-------- Document segment --------

In an article published today in Australian Prescriber, University of Queensland Adjunct Associate Professor of Pharmacology Geraldine Moses has warned of major potential harms associated with the use of dietary supplements.
“One reason for the persistent popularity of vitamins and minerals is the perception that they are harmless,” says Moses. But that perception masks a troublesome reality.
“When it comes to complementary medicines, most consumers are only given information about the possible benefits of these products, and little if anything about risk – and there’s always potential risk.”
The advice comes as supplement use is soaring. In July, a US survey claimed that nearly 30% of Americans are now taking more supplements than they were before the COVID-19 pandemic. Commissioned by the US health non-profit Samueli Foundation, the Harris Poll concluded that 76% of US citizens were taking supplements.
The article in Australian Prescriber discusses six potential harms of using dietary supplements:
- They can have adverse effects, particularly at high doses.
- They can interact with other medicines.

--------

**Problems to work on:**
a: According to the passage on dietary supplement risks, what percentage of US citizens did the Harris Poll conclude were taking supplements?
b: Duplicate a section of the passage on dietary supplement risks word for word, starting at "The advice comes" and ending at "were taking supplements.".
c: Go on with the passage on dietary supplement risks from the point at which it stops.
The lines that follow are separate material and are not part of the passage on dietary supplement risks.

-------- Recorded information --------

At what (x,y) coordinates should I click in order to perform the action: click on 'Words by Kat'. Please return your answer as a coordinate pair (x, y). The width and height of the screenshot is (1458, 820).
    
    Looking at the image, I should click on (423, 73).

--------

**Task-by-task results:**
a: 76%

b:
The advice comes as supplement use is soaring. In July, a US survey claimed that nearly 30% of Americans are now taking more supplements than they were before the COVID-19 pandemic. Commissioned by the US health non-profit Samueli Foundation, the Harris Poll concluded that 76% of US citizens were taking supplements.

c:
- They cost money, which may be better spent on other things.
- Time spent taking dietary supplements may delay more effective treatments.
- They may bring false hope and disappointment.
- By taking dietary supplements, people add to the number of medicines they are taking, increasing the risk of medication error, interactions and adverse effects.
The US survey was small and not based on a probability sample, so more research is required to build an accurate picture. But the trend it highlights is supported by evidence globally of an upturn in supplement use.
Accurate figures for Australia are hard to obtain, but market researchers report that sales of vitamins and supplements soared during the pandemic.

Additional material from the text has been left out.